SOURCE:
::::::::
Il se passe quelque chose de semblable aux États-Unis. De plus, la « race » blanche – la race est un terme politique qui n’a aucune base scientifique solide – prend conscience qu’elle est en train de perdre du poids dans la société. C’est principalement dû au fait que d’autres » races » se reproduisent actuellement un peu plus intensément, de sorte que leur part dans la population augmente. C’est particulièrement vrai pour les personnes originaires d’Amérique centrale et d’Amérique du Sud. La différence s’estompera, mais cela n’empêche pas des changements majeurs dans la « distribution des races ».
Pour Morland, le mur que le président Donald Trump veut construire à la frontière mexicaine n’est rien de plus qu’un symbole. Il y a déjà plus de Mexicains qui veulent retourner au Mexique que l’inverse, parce qu’ils pensent que leur pays d’origine va de mieux en mieux et qu’ils y auront plus de chances qu’aux États-Unis, où ils risquent de rester des citoyens de seconde zone. De plus, le taux de natalité au Mexique est maintenant si bas qu’il y a de moins en moins de personnes qui migrent. Pour parler franchement : tous les non-blancs ne se reproduisent pas comme des lapins, comme le veut une idée fixe persistante parmi les conservateurs.
::::::::
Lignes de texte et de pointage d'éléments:
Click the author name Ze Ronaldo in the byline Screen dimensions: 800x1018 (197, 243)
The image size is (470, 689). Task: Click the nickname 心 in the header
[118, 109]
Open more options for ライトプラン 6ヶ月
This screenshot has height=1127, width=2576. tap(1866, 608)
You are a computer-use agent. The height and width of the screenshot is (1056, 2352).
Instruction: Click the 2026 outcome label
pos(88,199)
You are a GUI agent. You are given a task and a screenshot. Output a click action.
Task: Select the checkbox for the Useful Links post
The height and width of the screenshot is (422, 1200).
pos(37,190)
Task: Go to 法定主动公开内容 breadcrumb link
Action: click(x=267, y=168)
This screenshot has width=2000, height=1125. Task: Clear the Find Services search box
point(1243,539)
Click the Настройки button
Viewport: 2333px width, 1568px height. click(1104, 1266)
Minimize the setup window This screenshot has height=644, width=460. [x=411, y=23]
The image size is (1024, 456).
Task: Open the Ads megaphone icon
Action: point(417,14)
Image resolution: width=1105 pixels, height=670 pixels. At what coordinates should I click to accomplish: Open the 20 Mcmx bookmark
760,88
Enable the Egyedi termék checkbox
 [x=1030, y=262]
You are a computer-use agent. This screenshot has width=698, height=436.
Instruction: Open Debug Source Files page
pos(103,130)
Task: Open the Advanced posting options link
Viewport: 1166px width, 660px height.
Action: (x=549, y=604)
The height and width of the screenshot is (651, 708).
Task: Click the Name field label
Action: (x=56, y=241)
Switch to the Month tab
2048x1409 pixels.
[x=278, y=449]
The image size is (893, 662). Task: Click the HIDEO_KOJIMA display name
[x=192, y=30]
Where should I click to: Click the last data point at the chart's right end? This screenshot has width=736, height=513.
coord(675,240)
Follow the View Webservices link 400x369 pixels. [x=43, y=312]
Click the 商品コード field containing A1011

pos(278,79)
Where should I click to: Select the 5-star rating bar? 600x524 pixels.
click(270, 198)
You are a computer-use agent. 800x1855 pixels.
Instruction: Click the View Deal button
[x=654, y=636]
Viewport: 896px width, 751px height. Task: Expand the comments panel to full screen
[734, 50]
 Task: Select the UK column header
::::::::
CONSIGNES:
1) Répondez à ces questions d'après le texte source.
(a) Pour quelles personnes le texte dit-il que la hausse de leur part dans la population est particulièrement vraie ?
(b) Pour Morland, qu'est-ce que le mur à la frontière mexicaine ?
(c) D'après le texte, quelle conséquence a le taux de natalité actuel au Mexique ?
2) Dans les lignes enregistrées, recopiez à l'identique le passage qui commence par la ligne contenant « Open more options for ライトプラン 6ヶ月 » et se termine par celle contenant « [x=192, y=30] », ces deux lignes comprises.

RÉPONSES:
1)
(a) Les personnes originaires d'Amérique centrale et d'Amérique du Sud.
(b) Rien de plus qu'un symbole.
(c) Il y a de moins en moins de personnes qui migrent.

2)
Open more options for ライトプラン 6ヶ月
This screenshot has height=1127, width=2576. tap(1866, 608)
You are a computer-use agent. The height and width of the screenshot is (1056, 2352).
Instruction: Click the 2026 outcome label
pos(88,199)
You are a GUI agent. You are given a task and a screenshot. Output a click action.
Task: Select the checkbox for the Useful Links post
The height and width of the screenshot is (422, 1200).
pos(37,190)
Task: Go to 法定主动公开内容 breadcrumb link
Action: click(x=267, y=168)
This screenshot has width=2000, height=1125. Task: Clear the Find Services search box
point(1243,539)
Click the Настройки button
Viewport: 2333px width, 1568px height. click(1104, 1266)
Minimize the setup window This screenshot has height=644, width=460. [x=411, y=23]
The image size is (1024, 456).
Task: Open the Ads megaphone icon
Action: point(417,14)
Image resolution: width=1105 pixels, height=670 pixels. At what coordinates should I click to accomplish: Open the 20 Mcmx bookmark
760,88
Enable the Egyedi termék checkbox
 [x=1030, y=262]
You are a computer-use agent. This screenshot has width=698, height=436.
Instruction: Open Debug Source Files page
pos(103,130)
Task: Open the Advanced posting options link
Viewport: 1166px width, 660px height.
Action: (x=549, y=604)
The height and width of the screenshot is (651, 708).
Task: Click the Name field label
Action: (x=56, y=241)
Switch to the Month tab
2048x1409 pixels.
[x=278, y=449]
The image size is (893, 662). Task: Click the HIDEO_KOJIMA display name
[x=192, y=30]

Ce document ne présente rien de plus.